▸ SELECTED PASSAGE
****************************************

Saturday, January 29, 2011

Bombay, meri jaan


Almost eleven years back in the summer of Mumbai, me and a couple of friends meandered through a few shabby lanes in search for a ‘home’. We were all new to ‘Bombay’, graduates from ‘Calcutta’ looking for something in our lives. I did manage to scrape through to Pune, months later, which in those days used to remain a bit laid-back as compared to Bombay and more to my liking. But Bombay didn’t spare me. My girlfriend then was in Bombay and so I visited the city alternate weeks – from Vile Parle to Dadar, from CST to Santa Cruz, to my friends in Borivli and my cousin at Anushaktinagar. Why so much of a personal gibberish? Cause the film which re-winded my memories is indeed personal – for me, and for many migrants like me who wanted to cope with her – Mumbai to all and Bombay to few including me.

****************************************

▸ RAW DATA
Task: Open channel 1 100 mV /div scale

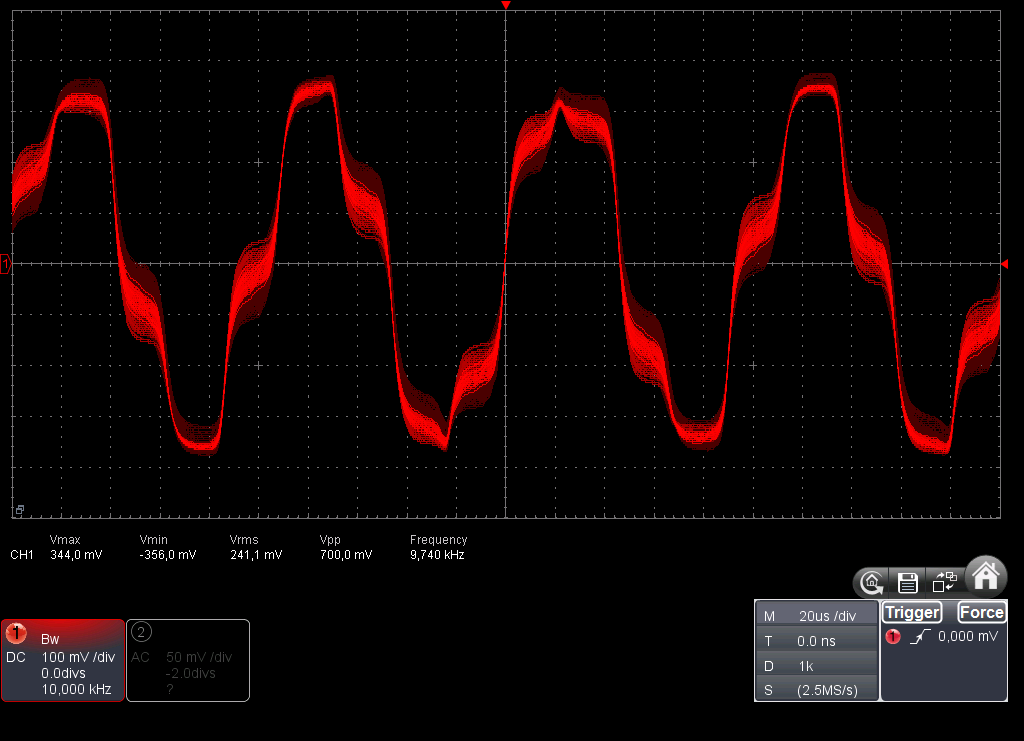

****************************************

▸ WHAT YOU WILL DO
A. From the Bombay post, extract the passage that begins at the words "Bombay, meri jaan" and stops after "few including me.".
B. In the Bombay post, where did the writer's cousin live?
C. Carry on the Bombay post from its last sentence.

▸ RESPONSES FOR EACH TASK
A.
Bombay, meri jaan


Almost eleven years back in the summer of Mumbai, me and a couple of friends meandered through a few shabby lanes in search for a ‘home’. We were all new to ‘Bombay’, graduates from ‘Calcutta’ looking for something in our lives. I did manage to scrape through to Pune, months later, which in those days used to remain a bit laid-back as compared to Bombay and more to my liking. But Bombay didn’t spare me. My girlfriend then was in Bombay and so I visited the city alternate weeks – from Vile Parle to Dadar, from CST to Santa Cruz, to my friends in Borivli and my cousin at Anushaktinagar. Why so much of a personal gibberish? Cause the film which re-winded my memories is indeed personal – for me, and for many migrants like me who wanted to cope with her – Mumbai to all and Bombay to few including me.

B. Anushaktinagar.

C.
This personal element is what made Kiran Rao’s Dhobi Ghaat so irresistible to me. Seducer and the seduced all form a part here – sucked in the labyrinth of life. Take Shai, the New Yorker who came to stay in Bombay for a time to shoot photographs. Isn’t New York similar in essence – a dream merchant to immigrants from all over the globe? Yes she is. Shai remains the seducer – the typical exploiter who stretches the soft bearings of a naïve Munna to her advantage. She coaxes him and turns him to her guide in places otherwise she would find difficult to move around – a city which can be so unknown to her own people. And times so uncannily dreadful. Yet, when Munna hands over Arun’s new address to Shai why is there a tear in her crimson eyes? Isn’t she been seduced as well? That’s the charm of the city where personal equations mingle into a collective matrix of lights and shades, longings of humane hue merged into the waves of a bustling Arabian Sea. That is how Tushar Kanti Ray’s camera holds on the lanes and by lanes with surreptitious pander opening up to the grandeur wide-angles of the sea that nurtures the seven islands and this metro. In one of the interviews long before the film was released, Kiran mentioned that she herself an immigrant to the city always felt that each of those rented flats had a story to tell – a story that it carries as persons move in, stay and then move out. This is the microcosm of the metropolis as well – people come and go and yet each leaves one’s mark, miniscule, but that indeed changes the city every time.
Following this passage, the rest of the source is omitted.